From the entries, copy each line that includes "Training".

→ SUPPLIED RECORDS:
=== Begin Enclosure ===

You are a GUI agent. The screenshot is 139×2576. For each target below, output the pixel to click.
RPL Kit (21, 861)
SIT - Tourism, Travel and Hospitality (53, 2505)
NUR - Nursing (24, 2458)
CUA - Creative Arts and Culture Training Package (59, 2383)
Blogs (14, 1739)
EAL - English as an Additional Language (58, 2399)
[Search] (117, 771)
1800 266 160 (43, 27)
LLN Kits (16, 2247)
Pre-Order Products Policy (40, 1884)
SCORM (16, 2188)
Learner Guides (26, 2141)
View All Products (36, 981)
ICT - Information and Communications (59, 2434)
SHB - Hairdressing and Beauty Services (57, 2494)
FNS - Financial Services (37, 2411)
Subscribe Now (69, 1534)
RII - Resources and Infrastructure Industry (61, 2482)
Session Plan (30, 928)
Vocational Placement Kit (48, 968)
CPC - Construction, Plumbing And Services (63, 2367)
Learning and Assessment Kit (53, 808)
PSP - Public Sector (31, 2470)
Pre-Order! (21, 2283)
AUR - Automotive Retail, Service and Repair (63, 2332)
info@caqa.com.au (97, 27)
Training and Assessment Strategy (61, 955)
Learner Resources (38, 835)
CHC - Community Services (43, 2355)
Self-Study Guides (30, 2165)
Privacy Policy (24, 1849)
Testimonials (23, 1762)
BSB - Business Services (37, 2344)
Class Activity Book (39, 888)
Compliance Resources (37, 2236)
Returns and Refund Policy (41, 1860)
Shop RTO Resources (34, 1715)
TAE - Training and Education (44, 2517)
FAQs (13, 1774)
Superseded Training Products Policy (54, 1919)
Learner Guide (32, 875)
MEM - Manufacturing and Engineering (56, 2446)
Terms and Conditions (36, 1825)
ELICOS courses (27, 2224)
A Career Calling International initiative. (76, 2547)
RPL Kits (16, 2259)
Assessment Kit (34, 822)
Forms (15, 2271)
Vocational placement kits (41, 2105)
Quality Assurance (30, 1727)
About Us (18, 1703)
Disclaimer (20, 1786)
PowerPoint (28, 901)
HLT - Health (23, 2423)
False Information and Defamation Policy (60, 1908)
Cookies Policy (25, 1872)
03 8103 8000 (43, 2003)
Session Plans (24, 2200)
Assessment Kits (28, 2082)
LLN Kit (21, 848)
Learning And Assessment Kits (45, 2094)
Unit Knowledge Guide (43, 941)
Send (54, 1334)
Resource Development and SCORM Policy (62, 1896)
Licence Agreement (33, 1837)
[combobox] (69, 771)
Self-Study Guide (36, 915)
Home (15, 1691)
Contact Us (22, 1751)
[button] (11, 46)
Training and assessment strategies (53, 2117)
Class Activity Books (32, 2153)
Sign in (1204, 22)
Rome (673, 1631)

=== End Enclosure ===

→ EXERCISE SOLUTION:
CUA - Creative Arts and Culture Training Package (59, 2383)
Training and Assessment Strategy (61, 955)
TAE - Training and Education (44, 2517)
Superseded Training Products Policy (54, 1919)
Training and assessment strategies (53, 2117)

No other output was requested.